Georgetown ISD pushes back opening of two new campuses to 2027
The district says the buildings should be finished this year, but opening them now would put too much pressure on operating funds.
The district says the buildings should be finished this year, but opening them now would put too much pressure on operating funds.
Georgetown ISD is moving ahead with construction on two new campuses, but students will not be using them as soon as originally expected. The district plans to delay opening a new elementary school and a new middle school until August 2027, even though construction is expected to wrap up earlier.
The decision reflects a reality that does not always make sense to the public at first glance. A district can have bond money to build a school and still not have the right financial conditions to open it. Community Impact reported that Superintendent Devin Padavil said the delay was driven by fiscal caution, while board president James Scherer argued that opening the campuses too soon would mean drawing money from somewhere else in the budget.

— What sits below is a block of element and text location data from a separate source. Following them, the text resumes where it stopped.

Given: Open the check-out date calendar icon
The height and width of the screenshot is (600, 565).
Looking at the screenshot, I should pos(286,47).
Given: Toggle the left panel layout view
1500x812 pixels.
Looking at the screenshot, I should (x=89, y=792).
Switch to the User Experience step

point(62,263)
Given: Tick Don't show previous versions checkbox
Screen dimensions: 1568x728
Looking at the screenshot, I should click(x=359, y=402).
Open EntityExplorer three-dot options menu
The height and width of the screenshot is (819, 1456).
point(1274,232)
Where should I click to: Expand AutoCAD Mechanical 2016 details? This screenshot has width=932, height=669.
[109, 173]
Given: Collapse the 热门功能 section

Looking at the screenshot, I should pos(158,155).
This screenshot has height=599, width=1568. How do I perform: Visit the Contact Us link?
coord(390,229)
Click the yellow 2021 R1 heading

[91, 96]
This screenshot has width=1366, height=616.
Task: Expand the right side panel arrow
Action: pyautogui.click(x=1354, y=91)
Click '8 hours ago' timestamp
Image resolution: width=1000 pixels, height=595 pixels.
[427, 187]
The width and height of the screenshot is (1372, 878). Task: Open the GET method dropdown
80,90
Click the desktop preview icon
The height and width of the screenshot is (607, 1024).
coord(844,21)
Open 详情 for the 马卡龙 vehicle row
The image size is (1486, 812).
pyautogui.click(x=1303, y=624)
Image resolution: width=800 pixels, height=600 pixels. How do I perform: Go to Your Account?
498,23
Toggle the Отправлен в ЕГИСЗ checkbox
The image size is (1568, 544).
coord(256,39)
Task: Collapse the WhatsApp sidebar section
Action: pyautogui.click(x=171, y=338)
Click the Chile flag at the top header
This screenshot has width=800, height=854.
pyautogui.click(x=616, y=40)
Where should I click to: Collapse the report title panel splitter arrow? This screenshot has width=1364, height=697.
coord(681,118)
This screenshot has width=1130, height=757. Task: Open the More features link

District bond materials show the projects are part of the 2024 bond package approved by voters. Georgetown ISD’s own planning documents also show the district has been weighing enrollment projections, tax ratification conversations, and the annual operating costs tied to opening both campuses.
That distinction matters. Bond money can pay for the buildings themselves. It does not automatically cover the teachers, support staff, utilities, transportation, and day-to-day campus operations needed once the doors open. If growth is not arriving at the pace once expected, a district can wind up with new buildings and a weaker case for immediately staffing them.
For parents, the delay may be frustrating, especially for those who expected new attendance boundaries or shorter commutes sooner. But for a fast-growing district, it is also a sign that the old assumption of endless, automatic growth is being tested in real time.
Georgetown ISD is still growing. It is just growing in a more complicated environment, where construction schedules, student counts, and operating dollars are no longer moving in lockstep.